Cass’s quotation of Sen. Josh Hawley may give some indication as to his definition of freedom. Sen. Hawley inexplicably claims “public philosophy says liberty is all about choosing your own ends” and that this is a philosophy of the privileged because everyone else who has commitments to their family, home and nation is robbed of that liberty under such a philosophy.

I agree liberty means choosing your own ends free of coercion, but that doesn’t preclude devoting one’s self to their family or even their nation. People can be free and serve their family. They can be free and serve their nation.

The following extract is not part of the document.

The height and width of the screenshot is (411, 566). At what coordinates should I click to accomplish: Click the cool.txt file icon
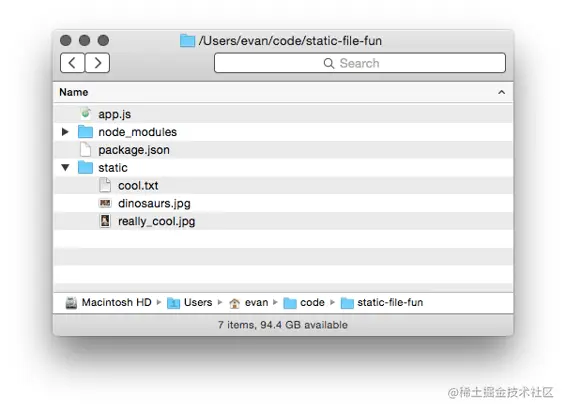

Expanding the sphere of economic freedom doesn’t require ignoring broken families, drug addiction or other social ills. On the contrary, economic freedom equips us to solve these problems.

The challenges facing us today are not the result of too narrow a focus on economics for growth’s sake but of the government’s imposition of its will on the rest of us. The welfare state has shattered the traditional family. Prohibition has fueled drug addiction. Explore society’s myriad of social problems and one is hard-pressed to find an ill in which government has not played a role.

I agree with Cass, Sen. Marco Rubio and others who place an emphasis on shared prosperity for workers, building stronger community ties, and encouraging individuals to pursue more than their own self-interest. However, these worthwhile goals won’t be met with a “conservative” version of freedom.

If history is any indication, attempts at a top-down approach to reengineering society will fail.

Expanding economic freedom is necessary not just because it’s the best way to maximize economic growth but because it’s the only system that allows people to take responsibility for life outside of the economic sphere.

If this view makes one a fundamentalist, then so be it.